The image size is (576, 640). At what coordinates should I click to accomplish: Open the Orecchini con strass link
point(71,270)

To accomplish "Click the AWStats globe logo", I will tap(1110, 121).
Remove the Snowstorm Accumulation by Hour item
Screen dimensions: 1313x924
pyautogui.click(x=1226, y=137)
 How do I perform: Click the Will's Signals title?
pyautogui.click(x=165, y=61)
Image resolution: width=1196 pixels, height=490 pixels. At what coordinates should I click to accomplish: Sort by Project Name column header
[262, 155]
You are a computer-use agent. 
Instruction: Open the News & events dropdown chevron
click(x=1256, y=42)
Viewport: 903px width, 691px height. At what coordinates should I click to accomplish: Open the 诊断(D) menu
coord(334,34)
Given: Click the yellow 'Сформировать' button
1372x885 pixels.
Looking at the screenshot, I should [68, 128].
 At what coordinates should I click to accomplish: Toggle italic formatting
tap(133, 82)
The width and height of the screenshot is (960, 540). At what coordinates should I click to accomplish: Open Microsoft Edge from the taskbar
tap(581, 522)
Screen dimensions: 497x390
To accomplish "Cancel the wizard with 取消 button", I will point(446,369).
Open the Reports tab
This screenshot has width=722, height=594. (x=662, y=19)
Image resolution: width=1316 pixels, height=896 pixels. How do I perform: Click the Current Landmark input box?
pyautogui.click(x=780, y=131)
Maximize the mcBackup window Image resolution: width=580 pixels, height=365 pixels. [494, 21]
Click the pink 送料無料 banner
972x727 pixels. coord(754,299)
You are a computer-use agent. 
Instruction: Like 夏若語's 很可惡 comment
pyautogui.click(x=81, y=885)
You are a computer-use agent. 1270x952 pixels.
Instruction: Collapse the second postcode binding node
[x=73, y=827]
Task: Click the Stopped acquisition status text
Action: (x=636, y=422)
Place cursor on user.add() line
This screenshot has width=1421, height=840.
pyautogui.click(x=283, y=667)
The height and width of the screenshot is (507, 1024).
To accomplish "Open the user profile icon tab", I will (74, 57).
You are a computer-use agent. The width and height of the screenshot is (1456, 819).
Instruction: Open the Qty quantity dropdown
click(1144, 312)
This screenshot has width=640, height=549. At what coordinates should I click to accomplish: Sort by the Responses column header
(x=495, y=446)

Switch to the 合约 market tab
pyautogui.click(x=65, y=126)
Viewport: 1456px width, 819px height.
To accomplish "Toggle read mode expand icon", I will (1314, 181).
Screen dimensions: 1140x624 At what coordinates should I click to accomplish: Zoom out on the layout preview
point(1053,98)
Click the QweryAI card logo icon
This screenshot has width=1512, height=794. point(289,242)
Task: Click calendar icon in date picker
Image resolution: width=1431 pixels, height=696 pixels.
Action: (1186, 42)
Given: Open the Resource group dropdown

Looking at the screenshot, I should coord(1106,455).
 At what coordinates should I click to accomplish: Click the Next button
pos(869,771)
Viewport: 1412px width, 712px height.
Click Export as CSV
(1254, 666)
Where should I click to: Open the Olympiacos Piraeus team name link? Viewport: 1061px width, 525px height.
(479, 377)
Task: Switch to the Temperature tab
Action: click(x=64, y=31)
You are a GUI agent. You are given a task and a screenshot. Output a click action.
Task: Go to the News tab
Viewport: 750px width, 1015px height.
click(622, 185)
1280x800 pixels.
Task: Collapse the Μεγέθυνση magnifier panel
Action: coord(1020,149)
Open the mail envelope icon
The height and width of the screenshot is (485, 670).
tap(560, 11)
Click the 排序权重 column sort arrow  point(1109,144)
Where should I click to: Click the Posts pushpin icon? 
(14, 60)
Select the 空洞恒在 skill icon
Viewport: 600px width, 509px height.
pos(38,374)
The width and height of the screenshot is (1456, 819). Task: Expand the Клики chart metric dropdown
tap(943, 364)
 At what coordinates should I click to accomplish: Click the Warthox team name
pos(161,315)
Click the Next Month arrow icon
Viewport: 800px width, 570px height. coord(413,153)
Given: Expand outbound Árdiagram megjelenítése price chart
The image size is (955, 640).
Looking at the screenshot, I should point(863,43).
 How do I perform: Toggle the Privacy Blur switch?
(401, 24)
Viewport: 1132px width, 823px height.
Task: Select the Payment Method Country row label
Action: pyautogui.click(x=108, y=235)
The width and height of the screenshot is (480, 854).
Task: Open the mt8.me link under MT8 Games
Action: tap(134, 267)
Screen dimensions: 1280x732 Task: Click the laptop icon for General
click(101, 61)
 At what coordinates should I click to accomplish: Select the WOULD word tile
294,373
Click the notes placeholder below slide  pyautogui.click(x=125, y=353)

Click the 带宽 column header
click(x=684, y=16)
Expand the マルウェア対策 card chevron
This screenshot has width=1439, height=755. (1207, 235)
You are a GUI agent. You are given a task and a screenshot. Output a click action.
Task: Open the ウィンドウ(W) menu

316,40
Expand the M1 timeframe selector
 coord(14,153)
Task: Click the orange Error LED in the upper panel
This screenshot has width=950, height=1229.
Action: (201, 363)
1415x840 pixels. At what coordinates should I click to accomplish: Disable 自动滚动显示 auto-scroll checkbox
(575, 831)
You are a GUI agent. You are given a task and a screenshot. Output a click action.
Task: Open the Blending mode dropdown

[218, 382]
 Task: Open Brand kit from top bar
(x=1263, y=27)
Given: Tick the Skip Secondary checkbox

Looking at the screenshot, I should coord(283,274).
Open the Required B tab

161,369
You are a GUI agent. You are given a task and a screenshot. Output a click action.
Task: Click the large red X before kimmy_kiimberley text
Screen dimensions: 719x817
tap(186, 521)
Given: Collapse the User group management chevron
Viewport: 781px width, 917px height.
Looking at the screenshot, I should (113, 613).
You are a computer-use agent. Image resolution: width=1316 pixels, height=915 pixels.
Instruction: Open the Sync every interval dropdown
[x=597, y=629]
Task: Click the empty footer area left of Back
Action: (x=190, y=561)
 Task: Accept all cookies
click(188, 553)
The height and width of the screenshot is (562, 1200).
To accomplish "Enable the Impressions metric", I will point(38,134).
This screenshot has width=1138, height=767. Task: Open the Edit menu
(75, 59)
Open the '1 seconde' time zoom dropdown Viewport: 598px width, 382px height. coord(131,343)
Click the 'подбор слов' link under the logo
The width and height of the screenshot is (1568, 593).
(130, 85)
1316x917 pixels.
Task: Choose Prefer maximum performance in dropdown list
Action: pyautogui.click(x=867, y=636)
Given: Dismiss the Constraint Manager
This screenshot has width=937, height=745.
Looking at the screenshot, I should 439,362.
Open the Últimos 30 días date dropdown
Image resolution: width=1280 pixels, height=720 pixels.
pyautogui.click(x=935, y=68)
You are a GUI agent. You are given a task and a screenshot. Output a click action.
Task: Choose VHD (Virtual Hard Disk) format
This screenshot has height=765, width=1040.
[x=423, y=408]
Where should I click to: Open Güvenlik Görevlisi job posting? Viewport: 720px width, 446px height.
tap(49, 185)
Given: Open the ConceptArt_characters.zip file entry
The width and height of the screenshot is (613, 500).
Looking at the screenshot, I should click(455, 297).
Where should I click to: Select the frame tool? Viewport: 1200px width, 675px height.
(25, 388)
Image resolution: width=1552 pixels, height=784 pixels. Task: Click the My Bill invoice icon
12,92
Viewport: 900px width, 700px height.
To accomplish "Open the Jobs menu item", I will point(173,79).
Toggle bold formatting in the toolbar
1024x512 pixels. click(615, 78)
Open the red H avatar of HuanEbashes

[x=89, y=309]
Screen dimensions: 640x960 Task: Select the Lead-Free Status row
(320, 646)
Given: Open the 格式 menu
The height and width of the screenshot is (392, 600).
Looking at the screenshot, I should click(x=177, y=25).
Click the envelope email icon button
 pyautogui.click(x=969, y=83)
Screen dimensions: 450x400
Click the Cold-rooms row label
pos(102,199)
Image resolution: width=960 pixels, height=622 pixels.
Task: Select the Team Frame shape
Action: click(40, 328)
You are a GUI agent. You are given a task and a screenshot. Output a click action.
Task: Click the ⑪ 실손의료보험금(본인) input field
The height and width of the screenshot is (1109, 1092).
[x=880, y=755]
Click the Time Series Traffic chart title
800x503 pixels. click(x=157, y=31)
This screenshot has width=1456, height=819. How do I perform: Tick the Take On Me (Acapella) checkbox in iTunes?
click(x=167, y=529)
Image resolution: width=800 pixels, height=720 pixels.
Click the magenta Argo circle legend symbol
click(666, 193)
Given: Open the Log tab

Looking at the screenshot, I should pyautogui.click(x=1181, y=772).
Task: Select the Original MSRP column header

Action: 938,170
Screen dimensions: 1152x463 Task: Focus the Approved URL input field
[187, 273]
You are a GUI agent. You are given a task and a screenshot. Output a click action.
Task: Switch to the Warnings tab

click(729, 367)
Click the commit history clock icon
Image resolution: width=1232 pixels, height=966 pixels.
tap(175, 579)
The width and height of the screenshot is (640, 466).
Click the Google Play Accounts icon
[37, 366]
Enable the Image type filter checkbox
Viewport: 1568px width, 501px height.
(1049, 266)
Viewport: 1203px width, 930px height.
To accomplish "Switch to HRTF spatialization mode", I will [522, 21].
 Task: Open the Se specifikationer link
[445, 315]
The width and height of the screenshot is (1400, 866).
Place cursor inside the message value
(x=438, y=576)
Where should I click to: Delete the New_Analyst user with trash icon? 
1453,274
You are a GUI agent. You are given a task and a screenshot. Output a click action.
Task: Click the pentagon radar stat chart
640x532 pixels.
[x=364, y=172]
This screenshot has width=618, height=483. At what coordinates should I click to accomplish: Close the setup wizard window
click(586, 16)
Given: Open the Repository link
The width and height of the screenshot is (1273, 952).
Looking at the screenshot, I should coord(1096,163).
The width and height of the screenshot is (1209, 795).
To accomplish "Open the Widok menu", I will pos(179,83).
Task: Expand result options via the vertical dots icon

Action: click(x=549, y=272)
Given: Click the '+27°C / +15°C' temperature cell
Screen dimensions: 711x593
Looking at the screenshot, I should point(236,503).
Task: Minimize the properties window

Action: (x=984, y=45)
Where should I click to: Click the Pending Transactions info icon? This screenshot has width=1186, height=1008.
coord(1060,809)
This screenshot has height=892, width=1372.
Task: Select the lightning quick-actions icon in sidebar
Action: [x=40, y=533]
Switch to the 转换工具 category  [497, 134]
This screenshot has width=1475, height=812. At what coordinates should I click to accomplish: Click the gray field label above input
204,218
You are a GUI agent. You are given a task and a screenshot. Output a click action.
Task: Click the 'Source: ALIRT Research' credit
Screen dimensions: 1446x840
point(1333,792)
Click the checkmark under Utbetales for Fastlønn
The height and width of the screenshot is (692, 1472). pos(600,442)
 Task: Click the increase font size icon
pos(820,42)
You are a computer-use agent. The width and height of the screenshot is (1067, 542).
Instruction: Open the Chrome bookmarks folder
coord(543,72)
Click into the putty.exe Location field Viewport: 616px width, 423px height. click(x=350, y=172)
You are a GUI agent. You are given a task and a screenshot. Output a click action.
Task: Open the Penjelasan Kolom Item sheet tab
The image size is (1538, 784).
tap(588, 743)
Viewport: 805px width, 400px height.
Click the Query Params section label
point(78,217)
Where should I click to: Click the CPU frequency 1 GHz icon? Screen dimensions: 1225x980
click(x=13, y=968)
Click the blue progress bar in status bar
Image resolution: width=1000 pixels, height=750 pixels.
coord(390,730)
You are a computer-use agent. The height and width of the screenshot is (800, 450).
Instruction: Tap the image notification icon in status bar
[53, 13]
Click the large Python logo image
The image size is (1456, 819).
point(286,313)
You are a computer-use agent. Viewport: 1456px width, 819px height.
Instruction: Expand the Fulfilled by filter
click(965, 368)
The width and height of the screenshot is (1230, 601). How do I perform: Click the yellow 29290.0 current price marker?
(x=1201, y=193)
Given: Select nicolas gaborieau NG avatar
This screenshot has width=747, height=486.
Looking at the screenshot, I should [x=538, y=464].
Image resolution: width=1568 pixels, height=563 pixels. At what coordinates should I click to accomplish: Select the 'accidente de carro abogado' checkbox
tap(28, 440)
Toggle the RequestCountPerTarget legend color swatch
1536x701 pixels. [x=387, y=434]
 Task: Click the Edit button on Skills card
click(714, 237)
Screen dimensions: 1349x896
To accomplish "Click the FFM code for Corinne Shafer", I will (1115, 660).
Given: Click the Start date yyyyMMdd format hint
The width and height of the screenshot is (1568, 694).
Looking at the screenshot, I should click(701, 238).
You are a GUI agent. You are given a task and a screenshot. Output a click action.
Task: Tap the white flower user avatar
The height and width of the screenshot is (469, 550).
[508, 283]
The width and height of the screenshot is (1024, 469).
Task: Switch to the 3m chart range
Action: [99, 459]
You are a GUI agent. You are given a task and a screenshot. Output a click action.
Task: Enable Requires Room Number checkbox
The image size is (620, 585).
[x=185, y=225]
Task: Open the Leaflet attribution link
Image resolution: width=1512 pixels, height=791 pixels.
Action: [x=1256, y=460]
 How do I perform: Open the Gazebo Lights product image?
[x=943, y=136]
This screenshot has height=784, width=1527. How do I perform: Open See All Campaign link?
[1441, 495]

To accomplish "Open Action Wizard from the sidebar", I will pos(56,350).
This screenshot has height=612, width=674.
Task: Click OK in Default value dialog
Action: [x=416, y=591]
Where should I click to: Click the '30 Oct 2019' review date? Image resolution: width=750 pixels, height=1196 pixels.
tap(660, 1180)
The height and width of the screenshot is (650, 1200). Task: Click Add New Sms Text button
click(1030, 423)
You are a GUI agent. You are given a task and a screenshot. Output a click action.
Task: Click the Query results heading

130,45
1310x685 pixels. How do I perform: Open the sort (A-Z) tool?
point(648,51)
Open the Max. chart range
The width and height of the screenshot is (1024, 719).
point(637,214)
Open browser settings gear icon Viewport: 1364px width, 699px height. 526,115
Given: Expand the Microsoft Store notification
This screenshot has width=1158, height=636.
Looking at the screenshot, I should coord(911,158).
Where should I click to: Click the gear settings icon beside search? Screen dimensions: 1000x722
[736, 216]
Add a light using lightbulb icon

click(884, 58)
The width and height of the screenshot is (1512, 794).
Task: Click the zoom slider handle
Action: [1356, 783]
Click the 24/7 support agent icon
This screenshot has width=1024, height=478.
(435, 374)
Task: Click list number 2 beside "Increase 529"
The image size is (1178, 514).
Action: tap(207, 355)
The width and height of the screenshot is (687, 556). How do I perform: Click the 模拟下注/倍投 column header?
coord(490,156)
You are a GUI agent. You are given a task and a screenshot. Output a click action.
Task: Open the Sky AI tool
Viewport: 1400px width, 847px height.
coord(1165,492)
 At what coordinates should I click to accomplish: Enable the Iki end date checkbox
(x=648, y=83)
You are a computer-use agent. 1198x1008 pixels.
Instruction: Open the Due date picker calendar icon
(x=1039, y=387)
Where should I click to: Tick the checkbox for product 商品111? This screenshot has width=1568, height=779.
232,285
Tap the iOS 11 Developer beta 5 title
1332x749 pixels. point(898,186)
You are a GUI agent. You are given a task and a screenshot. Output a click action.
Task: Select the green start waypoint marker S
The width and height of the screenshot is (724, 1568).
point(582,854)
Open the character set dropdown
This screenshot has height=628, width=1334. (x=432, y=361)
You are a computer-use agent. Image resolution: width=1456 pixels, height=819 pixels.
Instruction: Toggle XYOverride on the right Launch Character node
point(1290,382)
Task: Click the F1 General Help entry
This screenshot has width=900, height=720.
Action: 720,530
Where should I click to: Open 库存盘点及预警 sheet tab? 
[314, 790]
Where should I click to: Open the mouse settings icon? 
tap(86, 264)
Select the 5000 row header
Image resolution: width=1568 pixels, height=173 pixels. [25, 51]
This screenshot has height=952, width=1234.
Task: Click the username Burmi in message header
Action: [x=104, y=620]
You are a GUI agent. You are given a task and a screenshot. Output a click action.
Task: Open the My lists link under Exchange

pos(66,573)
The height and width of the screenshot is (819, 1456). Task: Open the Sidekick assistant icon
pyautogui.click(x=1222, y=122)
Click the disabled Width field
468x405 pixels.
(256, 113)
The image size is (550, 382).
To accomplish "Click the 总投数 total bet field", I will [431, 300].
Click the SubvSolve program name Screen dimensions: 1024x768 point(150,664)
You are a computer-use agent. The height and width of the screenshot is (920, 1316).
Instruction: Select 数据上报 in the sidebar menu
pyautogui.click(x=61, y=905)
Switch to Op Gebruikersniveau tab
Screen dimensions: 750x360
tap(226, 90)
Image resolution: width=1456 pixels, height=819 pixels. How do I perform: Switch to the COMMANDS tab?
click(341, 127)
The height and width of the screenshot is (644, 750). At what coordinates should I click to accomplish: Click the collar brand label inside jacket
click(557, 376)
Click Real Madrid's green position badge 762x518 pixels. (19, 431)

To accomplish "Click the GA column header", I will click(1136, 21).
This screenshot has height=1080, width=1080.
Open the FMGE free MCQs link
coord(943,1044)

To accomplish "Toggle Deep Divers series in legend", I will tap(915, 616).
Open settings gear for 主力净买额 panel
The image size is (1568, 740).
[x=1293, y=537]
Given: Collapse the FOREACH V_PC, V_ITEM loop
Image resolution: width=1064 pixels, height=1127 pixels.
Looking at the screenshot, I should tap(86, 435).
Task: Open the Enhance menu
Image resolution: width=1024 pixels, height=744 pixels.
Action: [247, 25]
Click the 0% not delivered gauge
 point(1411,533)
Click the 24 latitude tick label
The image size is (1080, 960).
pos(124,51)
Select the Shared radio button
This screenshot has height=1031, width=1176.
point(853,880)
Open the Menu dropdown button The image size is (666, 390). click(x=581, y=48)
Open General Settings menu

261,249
--*--
• Exercise: Copy out the stretch of the material from its first line through the line containing "pyautogui.click(x=81, y=885)", reproducing each line without change.

• Written reply:
The image size is (576, 640). At what coordinates should I click to accomplish: Open the Orecchini con strass link
point(71,270)

To accomplish "Click the AWStats globe logo", I will tap(1110, 121).
Remove the Snowstorm Accumulation by Hour item
Screen dimensions: 1313x924
pyautogui.click(x=1226, y=137)
 How do I perform: Click the Will's Signals title?
pyautogui.click(x=165, y=61)
Image resolution: width=1196 pixels, height=490 pixels. At what coordinates should I click to accomplish: Sort by Project Name column header
[262, 155]
You are a computer-use agent. 
Instruction: Open the News & events dropdown chevron
click(x=1256, y=42)
Viewport: 903px width, 691px height. At what coordinates should I click to accomplish: Open the 诊断(D) menu
coord(334,34)
Given: Click the yellow 'Сформировать' button
1372x885 pixels.
Looking at the screenshot, I should [68, 128].
 At what coordinates should I click to accomplish: Toggle italic formatting
tap(133, 82)
The width and height of the screenshot is (960, 540). At what coordinates should I click to accomplish: Open Microsoft Edge from the taskbar
tap(581, 522)
Screen dimensions: 497x390
To accomplish "Cancel the wizard with 取消 button", I will point(446,369).
Open the Reports tab
This screenshot has width=722, height=594. (x=662, y=19)
Image resolution: width=1316 pixels, height=896 pixels. How do I perform: Click the Current Landmark input box?
pyautogui.click(x=780, y=131)
Maximize the mcBackup window Image resolution: width=580 pixels, height=365 pixels. [494, 21]
Click the pink 送料無料 banner
972x727 pixels. coord(754,299)
You are a computer-use agent. 
Instruction: Like 夏若語's 很可惡 comment
pyautogui.click(x=81, y=885)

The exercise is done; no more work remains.